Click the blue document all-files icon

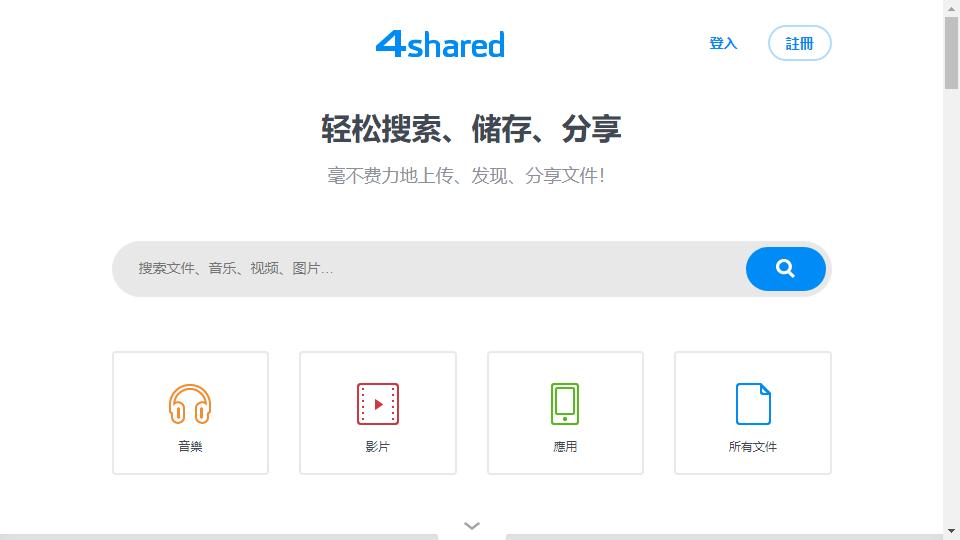[x=753, y=404]
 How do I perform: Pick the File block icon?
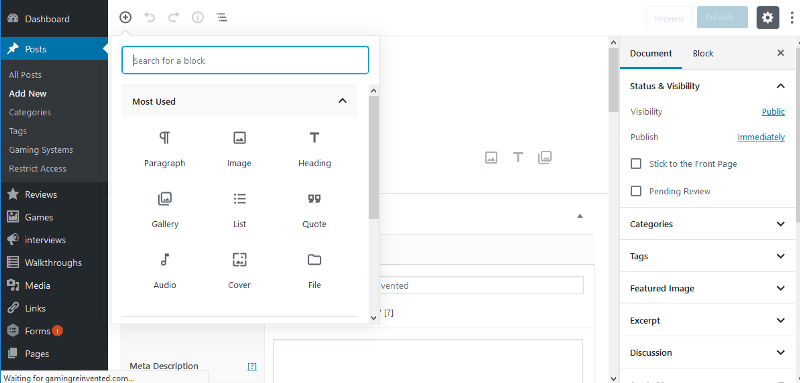coord(314,260)
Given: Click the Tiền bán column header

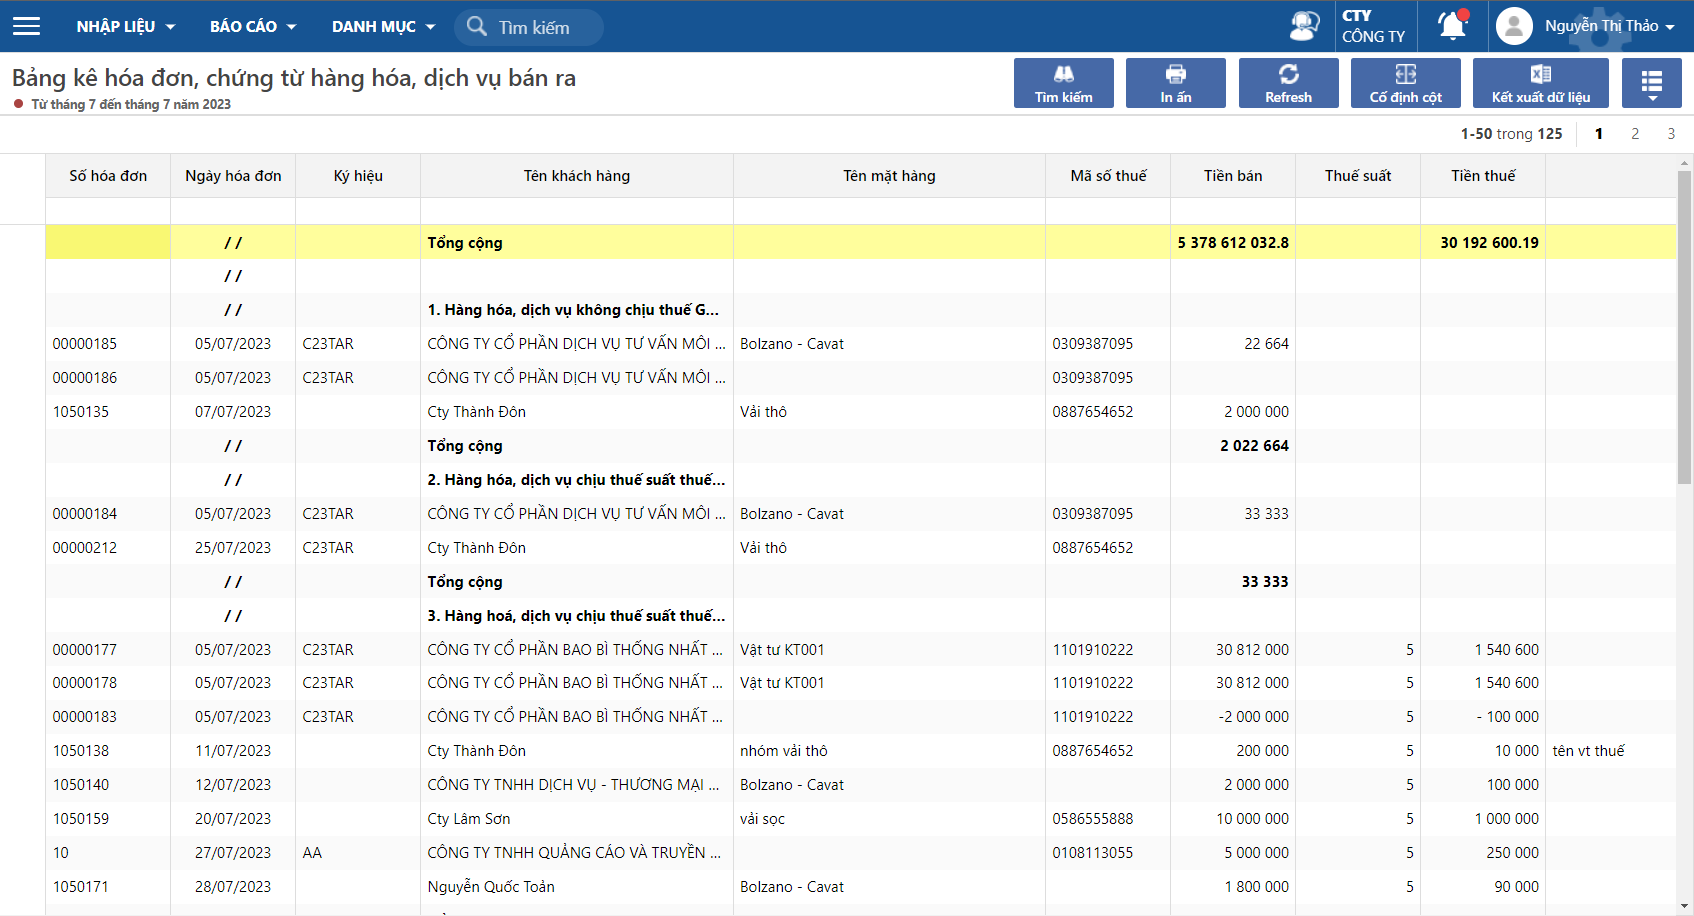Looking at the screenshot, I should click(x=1232, y=176).
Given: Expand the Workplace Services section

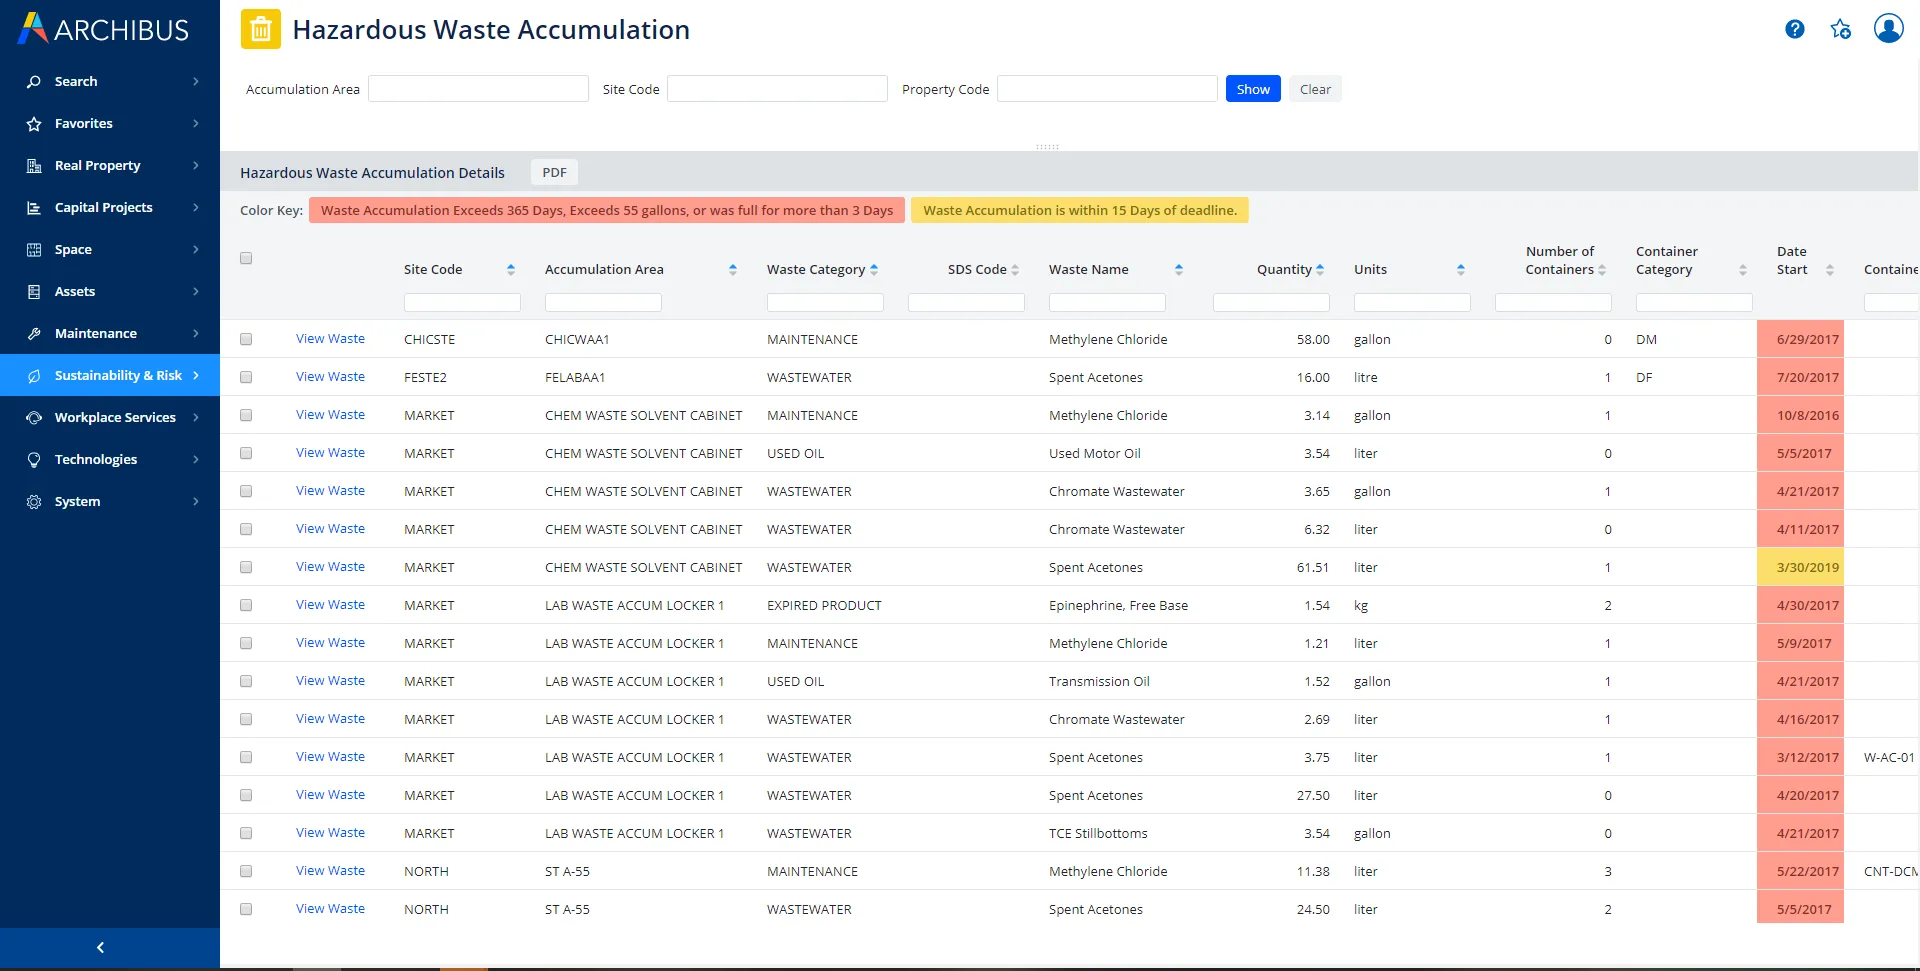Looking at the screenshot, I should 110,417.
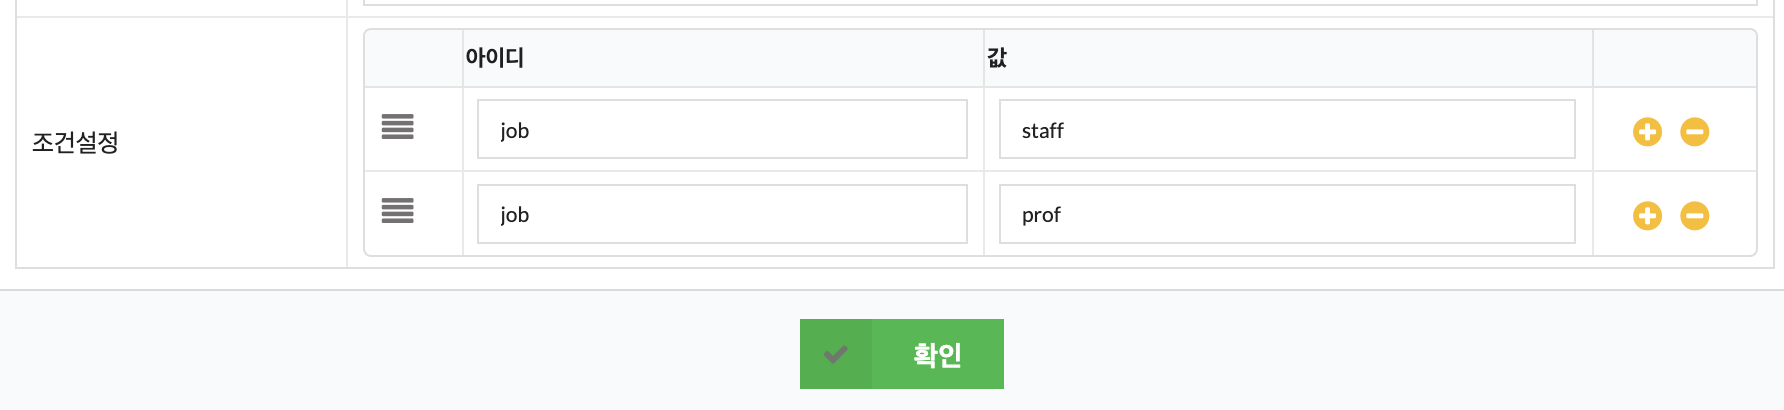Focus the 값 field containing staff
Image resolution: width=1784 pixels, height=410 pixels.
pyautogui.click(x=1287, y=129)
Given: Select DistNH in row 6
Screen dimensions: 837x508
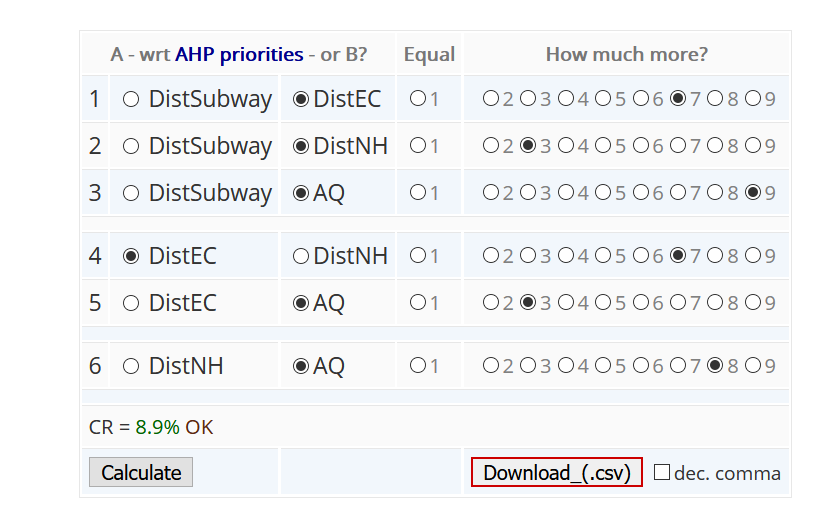Looking at the screenshot, I should [131, 367].
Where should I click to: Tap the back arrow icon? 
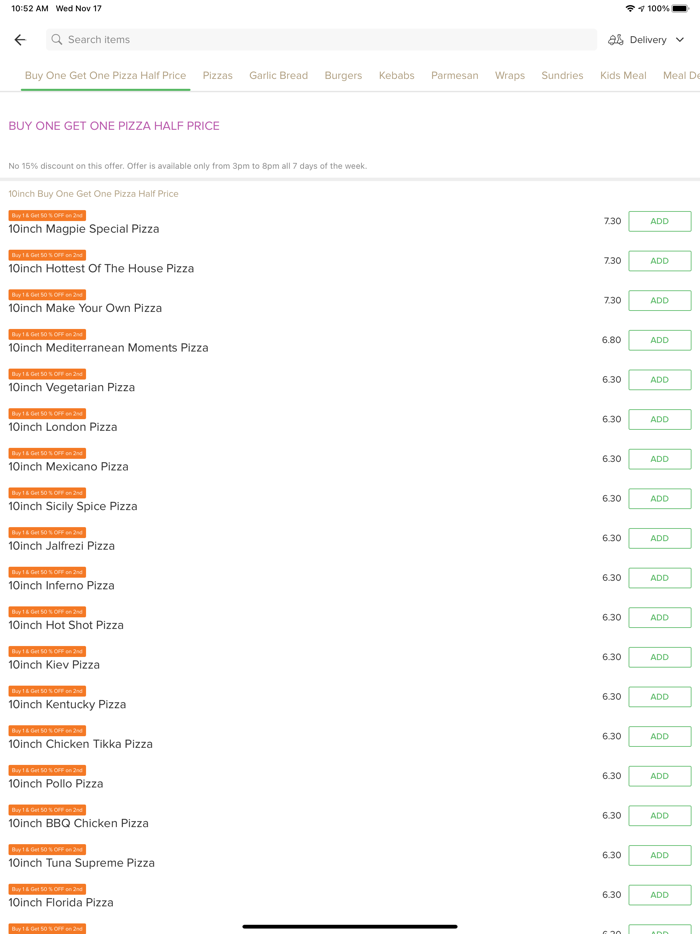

What needs to be done: Arrange every line of the records above as a numbered list, skipping blank lines and leaving out the pictures.

Output of the exercise:
1. Click the blue document all-files icon
2. [x=753, y=404]
3.  How do I perform: Pick the File block icon?
4. coord(314,260)
5. Given: Click the Tiền bán column header
6. Looking at the screenshot, I should click(x=1232, y=176).
7. Given: Expand the Workplace Services section
8. Looking at the screenshot, I should 110,417.
9. Focus the 값 field containing staff
10. Image resolution: width=1784 pixels, height=410 pixels.
11. pyautogui.click(x=1287, y=129)
12. Given: Select DistNH in row 6
13. Screen dimensions: 837x508
14. Looking at the screenshot, I should [131, 367].
15. Where should I click to: Tap the back arrow icon? 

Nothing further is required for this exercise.